I wish all you reading this could have been with me during these last five weeks, seeing what I saw, learning what I learned, because it's so difficult to put into writing. Basically, a third of the Border Studies program consists of a month-long delegation to Mexico led by the organization Witness for Peace. The trip served many purposes, not all of them planned or official. Yes we learned first-hand about the causes and effects of migration--on families, native culture, the environment and politics--but we also found hope and inspiration in the many forms of resistance we saw, including:

-Farmers making their own organic fertilizers and pesticides and planting the traditional breeds of corn, even as corporations and governments are pushing chemicals and genetically modified seeds on them.

-Widows and single mothers forming cooperatives so they could produce traditional products in their home communities and not have to migrate.

-An autonomous Zapatista university that grew its own food, produced its own water and electricity, built all its buildings from available natural materials, and educated anyone who arrived without charging a cent.

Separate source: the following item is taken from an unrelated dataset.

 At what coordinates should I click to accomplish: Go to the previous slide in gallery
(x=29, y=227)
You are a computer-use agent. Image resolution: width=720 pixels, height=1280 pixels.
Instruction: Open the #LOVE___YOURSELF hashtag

-A radical priest who ran a shelter for Central American migrants and preached that one's dignity as a human being existed with or without a passport.

-Women who continue to pound out their own tortillas every morning instead of buying from Maseca, the tortilla company that buys cheap, subsidized, genetically modified U.S. corn and sells it at a ridiculous profit to poor families.

I had never understood before that resistance can take so many forms, and that such a simple act as growing your own food or taking in a stranger can be a radical threat to the status quo and those in power.

That isn't to say that everything we saw was all sunshine and roses. Much of the trip was extremely depressing, and it was easy to feel helpless and paralyzed. There is so much hardship, so much institutionalized discrimination, so much ignorance, so many broken families...and so much of it is our fault.

Please let me know if you want me to go more in-depth in any of these topics.